___ Given data

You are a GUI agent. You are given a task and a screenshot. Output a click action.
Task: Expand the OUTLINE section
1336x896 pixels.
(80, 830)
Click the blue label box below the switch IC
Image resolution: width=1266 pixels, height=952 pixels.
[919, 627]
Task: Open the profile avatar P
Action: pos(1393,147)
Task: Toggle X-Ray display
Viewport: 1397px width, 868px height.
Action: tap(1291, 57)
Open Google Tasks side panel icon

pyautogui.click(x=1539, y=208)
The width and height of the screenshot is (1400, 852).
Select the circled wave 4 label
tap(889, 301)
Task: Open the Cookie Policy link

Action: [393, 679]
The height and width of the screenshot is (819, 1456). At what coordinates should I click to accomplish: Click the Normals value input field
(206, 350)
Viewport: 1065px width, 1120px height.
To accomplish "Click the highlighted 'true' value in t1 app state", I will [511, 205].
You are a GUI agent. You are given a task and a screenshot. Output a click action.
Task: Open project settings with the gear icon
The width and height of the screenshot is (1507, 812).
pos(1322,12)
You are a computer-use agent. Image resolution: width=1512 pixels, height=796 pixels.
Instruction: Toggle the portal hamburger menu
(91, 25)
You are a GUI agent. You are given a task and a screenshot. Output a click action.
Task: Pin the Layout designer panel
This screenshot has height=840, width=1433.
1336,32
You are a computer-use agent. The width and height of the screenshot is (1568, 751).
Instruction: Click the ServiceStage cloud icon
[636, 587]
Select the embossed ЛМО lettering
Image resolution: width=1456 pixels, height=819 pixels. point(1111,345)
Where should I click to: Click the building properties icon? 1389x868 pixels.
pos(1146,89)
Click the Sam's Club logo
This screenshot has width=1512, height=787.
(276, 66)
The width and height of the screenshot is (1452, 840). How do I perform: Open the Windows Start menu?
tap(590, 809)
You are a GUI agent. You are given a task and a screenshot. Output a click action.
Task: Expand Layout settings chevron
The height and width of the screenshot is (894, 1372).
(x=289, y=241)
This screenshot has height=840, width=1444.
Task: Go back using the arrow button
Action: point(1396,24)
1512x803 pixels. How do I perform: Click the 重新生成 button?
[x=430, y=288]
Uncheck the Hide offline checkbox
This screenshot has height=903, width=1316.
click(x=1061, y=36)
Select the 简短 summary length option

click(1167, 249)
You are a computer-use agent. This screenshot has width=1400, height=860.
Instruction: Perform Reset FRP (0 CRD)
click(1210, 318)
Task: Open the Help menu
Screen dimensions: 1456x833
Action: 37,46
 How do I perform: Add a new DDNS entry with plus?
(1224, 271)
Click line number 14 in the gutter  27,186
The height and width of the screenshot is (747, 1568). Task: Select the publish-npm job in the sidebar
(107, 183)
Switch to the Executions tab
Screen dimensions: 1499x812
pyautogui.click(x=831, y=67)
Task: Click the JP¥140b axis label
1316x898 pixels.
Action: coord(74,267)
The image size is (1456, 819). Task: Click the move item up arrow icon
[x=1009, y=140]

______

Your answer should be a single number: the count of lines in the listing that contain the word "Expand".

Worked solution:
2